Pixel coordinate grounding data
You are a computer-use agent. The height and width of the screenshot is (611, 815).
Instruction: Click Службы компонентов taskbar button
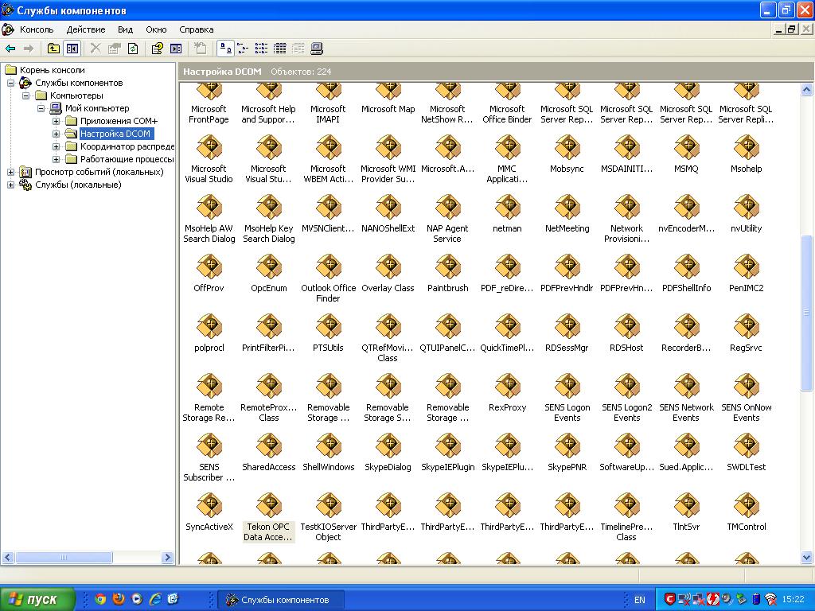pyautogui.click(x=283, y=599)
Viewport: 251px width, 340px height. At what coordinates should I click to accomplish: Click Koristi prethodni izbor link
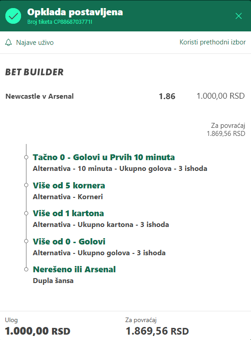point(212,42)
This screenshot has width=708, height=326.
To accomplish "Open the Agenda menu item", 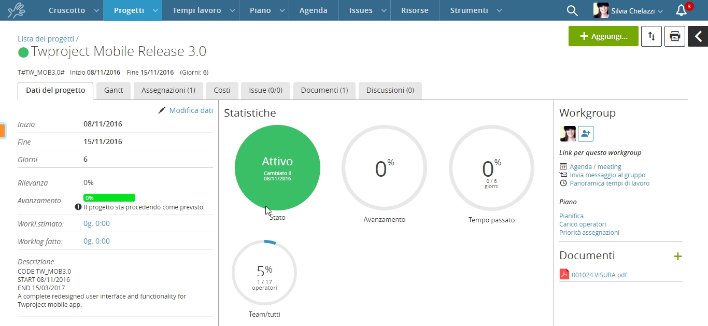I will pyautogui.click(x=313, y=10).
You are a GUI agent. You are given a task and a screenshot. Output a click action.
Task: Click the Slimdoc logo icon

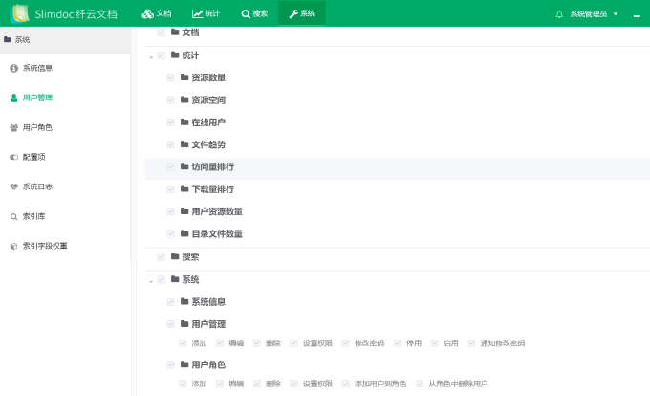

What this task involves >> Once the line holding "You are a GUI" is found, set down that line and every line after it, exactly, through the last line of the records above, omitting pictures.

Exercise output >>
You are a GUI agent. You are given a task and a screenshot. Output a click action.
Task: Click the Slimdoc logo icon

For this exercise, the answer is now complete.